* REQUIRED WORK
a) In the passage below about open-source projects and communication skills, what does a BDFL need in order to convince people to join a project?
b) Please extend the passage below about open-source projects and communication skills, picking up right after its final sentence.

* EXTRACT PROVIDED
++++++++++++++++++++
Basically, the "merit-based" structure of an open-source project ensures that
people can get away with bare-minimum communication skills. If I'm a BDFL, all
I need to convince people to join my project is a good, working product (and
Linus had that - Linux). As an enthusiastic programmer, all you need to
contribute is ability to send a pull-request.

There are matters like internal politics, but beyond a certain expansion, it
becomes almost impossible to justify doing a fork just for egoistical reasons
(and most people know that, even the less "people-friendly" or "more geeky"
people).

All in all, it is the community/hacker culture that drives an open source
project development and takes a life of its own, matters like personal
communication skills seem insignificant in front of that larger force.

Another reason Linus could get away with lesser people skills was perhaps
because he followed the bazaar style of development which invites literally
everyone into the project. This way, if one particular geek didn't agree with
Torvalds, he could replace him/her with someone else as the bazaar model
ensured a good competition among the geeks.
++++++++++++++++++++
* DATA SUPPLIED
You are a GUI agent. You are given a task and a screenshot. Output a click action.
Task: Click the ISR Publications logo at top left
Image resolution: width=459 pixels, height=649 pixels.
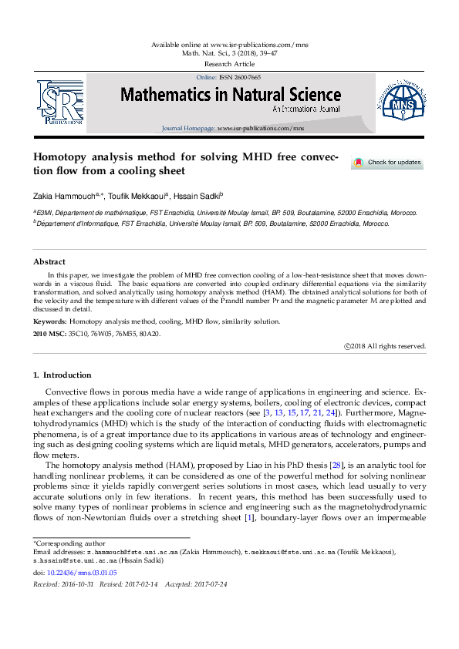tap(60, 102)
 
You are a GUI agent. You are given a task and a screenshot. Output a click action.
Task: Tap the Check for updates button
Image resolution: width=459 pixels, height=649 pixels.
tap(387, 163)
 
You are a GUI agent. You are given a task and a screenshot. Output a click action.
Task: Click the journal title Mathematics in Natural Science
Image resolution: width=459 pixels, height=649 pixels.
tap(230, 96)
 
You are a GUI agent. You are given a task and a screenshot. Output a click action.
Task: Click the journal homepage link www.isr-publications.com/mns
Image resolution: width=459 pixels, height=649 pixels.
tap(261, 128)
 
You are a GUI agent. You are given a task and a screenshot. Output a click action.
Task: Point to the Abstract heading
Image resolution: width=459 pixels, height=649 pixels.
tap(49, 262)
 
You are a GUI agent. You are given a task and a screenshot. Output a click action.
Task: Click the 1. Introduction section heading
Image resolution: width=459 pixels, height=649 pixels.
tap(62, 375)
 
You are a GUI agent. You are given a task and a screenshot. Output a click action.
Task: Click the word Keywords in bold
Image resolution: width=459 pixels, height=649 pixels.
tap(49, 321)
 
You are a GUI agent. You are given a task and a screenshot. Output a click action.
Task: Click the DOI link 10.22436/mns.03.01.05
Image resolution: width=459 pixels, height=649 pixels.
tap(81, 573)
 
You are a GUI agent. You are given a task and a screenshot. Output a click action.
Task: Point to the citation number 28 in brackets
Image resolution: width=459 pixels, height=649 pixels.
tap(315, 466)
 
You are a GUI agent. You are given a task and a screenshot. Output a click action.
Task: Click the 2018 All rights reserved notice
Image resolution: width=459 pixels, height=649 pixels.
tap(385, 347)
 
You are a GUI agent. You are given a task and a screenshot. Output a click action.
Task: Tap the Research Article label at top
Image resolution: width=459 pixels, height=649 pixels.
tap(229, 64)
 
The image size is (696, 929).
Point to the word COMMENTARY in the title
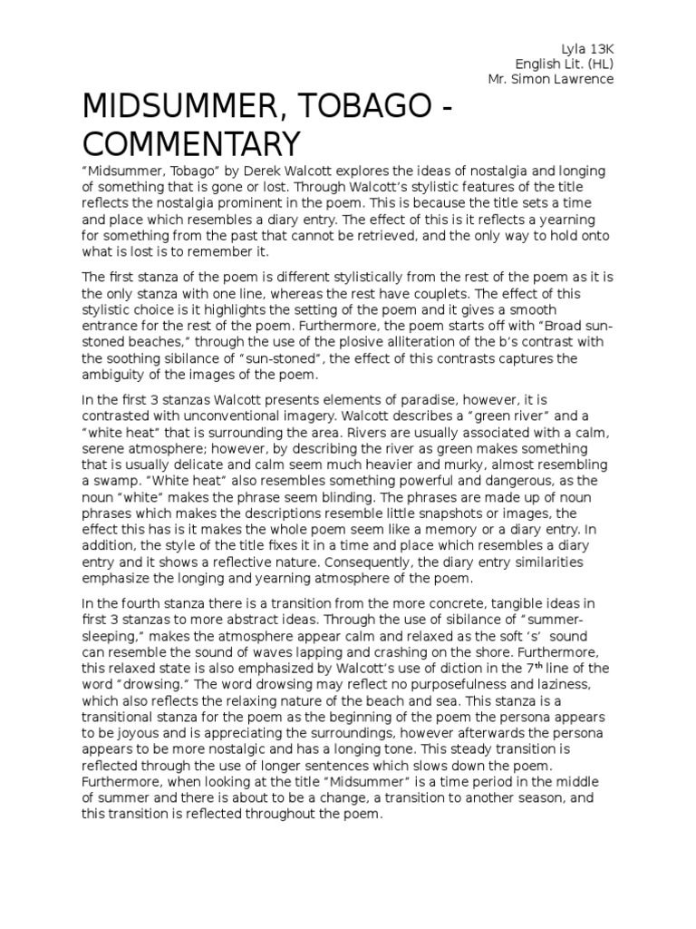[190, 144]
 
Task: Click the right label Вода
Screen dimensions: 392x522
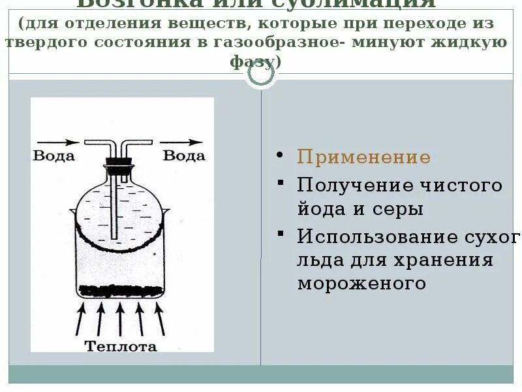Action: coord(183,155)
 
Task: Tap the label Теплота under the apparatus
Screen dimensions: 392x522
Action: coord(121,346)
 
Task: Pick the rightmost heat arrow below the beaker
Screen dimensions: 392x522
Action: coord(159,319)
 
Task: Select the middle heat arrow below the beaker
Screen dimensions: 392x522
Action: coord(119,319)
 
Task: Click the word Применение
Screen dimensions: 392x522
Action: coord(363,157)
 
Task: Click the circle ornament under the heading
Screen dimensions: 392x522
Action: coord(262,75)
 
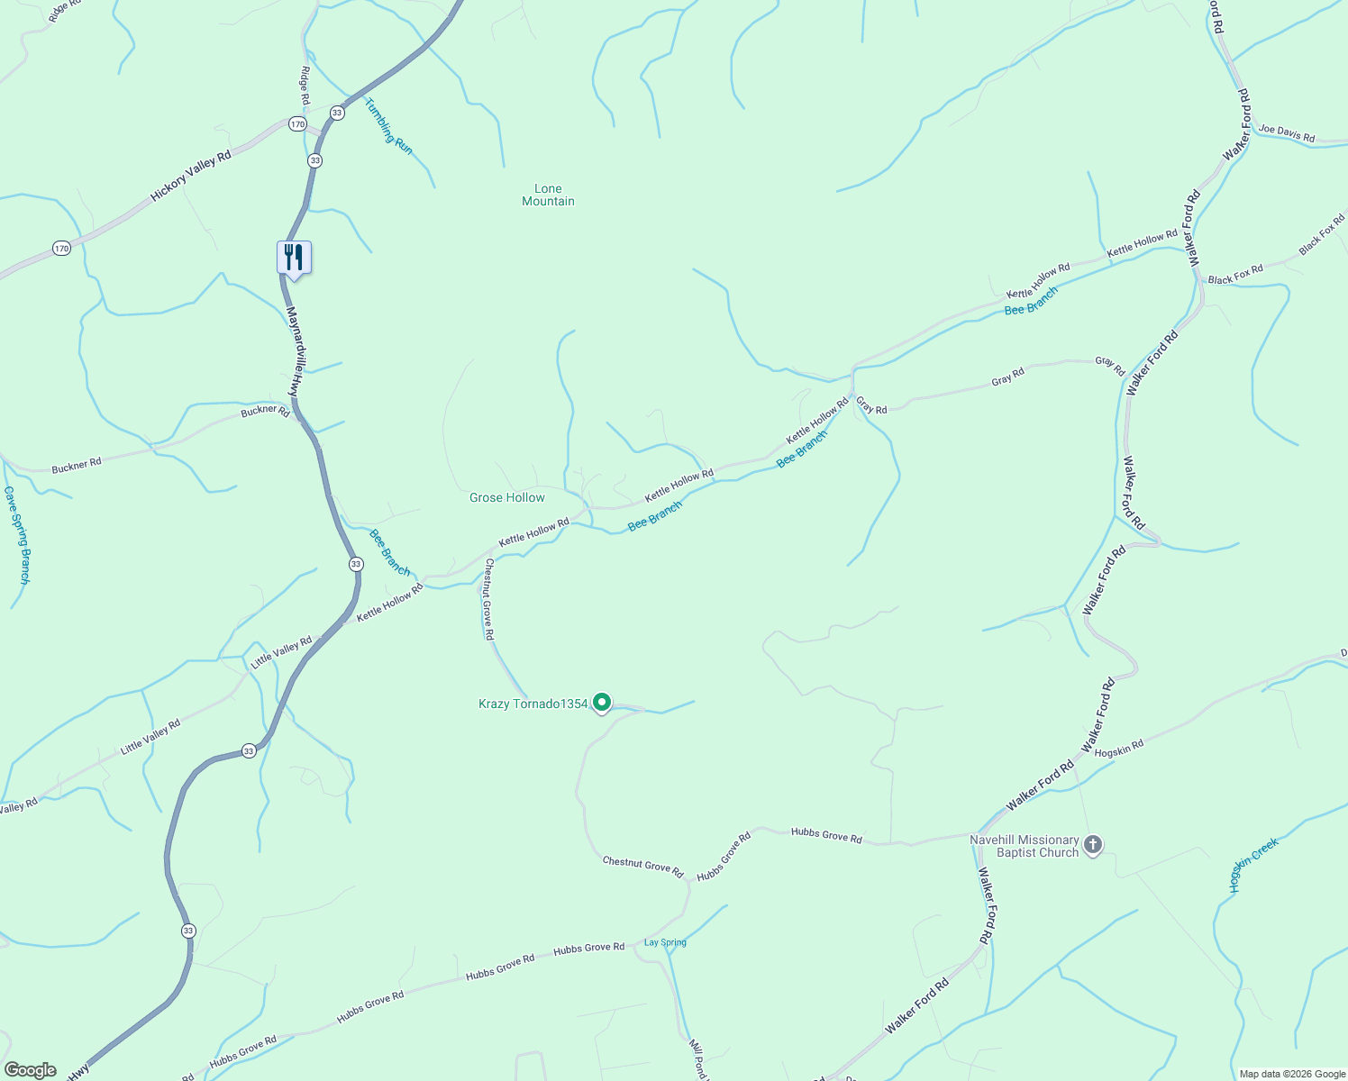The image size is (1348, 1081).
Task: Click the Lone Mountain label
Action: [x=548, y=195]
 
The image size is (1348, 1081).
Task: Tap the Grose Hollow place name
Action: [x=506, y=497]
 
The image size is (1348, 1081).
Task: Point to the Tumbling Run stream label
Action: [x=388, y=126]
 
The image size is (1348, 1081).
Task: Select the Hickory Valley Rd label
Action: [x=191, y=175]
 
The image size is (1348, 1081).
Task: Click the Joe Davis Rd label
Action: [x=1286, y=133]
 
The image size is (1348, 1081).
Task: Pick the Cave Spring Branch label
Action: [x=17, y=535]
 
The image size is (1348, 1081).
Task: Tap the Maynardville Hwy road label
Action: [x=292, y=351]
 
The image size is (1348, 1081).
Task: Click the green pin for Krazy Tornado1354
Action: [x=602, y=702]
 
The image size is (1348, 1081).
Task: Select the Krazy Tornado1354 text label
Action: [x=533, y=704]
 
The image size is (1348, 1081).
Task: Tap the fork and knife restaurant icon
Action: [x=294, y=257]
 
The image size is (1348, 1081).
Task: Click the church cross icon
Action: [x=1092, y=845]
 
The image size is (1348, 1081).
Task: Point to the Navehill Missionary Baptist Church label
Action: [x=1024, y=846]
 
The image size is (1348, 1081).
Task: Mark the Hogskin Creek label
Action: [x=1253, y=865]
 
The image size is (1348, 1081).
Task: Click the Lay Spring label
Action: [x=665, y=942]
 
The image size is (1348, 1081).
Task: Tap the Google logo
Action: [x=31, y=1070]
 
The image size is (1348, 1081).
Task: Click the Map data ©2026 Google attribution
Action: [x=1291, y=1074]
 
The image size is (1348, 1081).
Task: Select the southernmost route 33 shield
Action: [x=187, y=931]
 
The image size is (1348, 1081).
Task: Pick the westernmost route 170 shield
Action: [x=60, y=248]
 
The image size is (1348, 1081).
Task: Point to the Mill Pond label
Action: [x=697, y=1060]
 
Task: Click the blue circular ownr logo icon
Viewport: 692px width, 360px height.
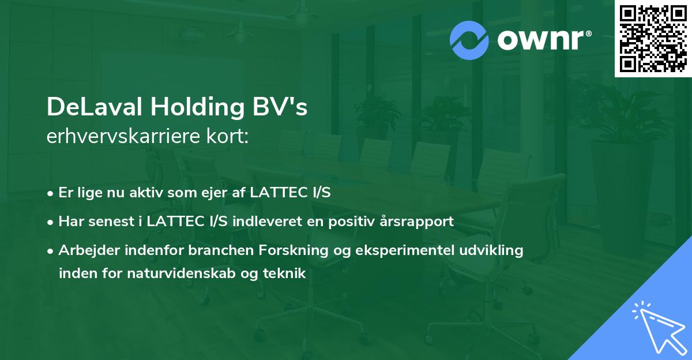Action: pos(469,40)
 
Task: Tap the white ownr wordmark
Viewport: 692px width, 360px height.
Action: pos(544,40)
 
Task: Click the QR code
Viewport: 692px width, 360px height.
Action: pos(653,38)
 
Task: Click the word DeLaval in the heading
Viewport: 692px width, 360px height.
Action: pos(95,107)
++++++++++++++++++++
* WRITTEN RESPONSES
a) A good, working product.

b)
Richard Stallman, however, followed the cathedral style of development for
creating emacs and gnu utils. This model involves just Stallman's chosen few
geeks or programmers, so communication and people skills matter a lot here. If
you have only a few programmers to do your job, you can't afford to call them
bad names and lose them, can you!

------
kelvin0
Welcome aboard! I'm Captain Obvious! That being said, I can totally relate to
how he enjoys his 'boring' office were he can be productive and focus on what
he loves: Technology/Engineering/Coding. He really seems to know himself and
is able to properly assess his strengths and weaknesses (not delusional!).
Seems to be true to himself and it works for him.

------
rms_returns
"I can't do it to save my life. If I was stranded on a desert island and the
only way to get off was to create a pretty UI I would die there,"

Now I understand why Linus isn't too fond of Github!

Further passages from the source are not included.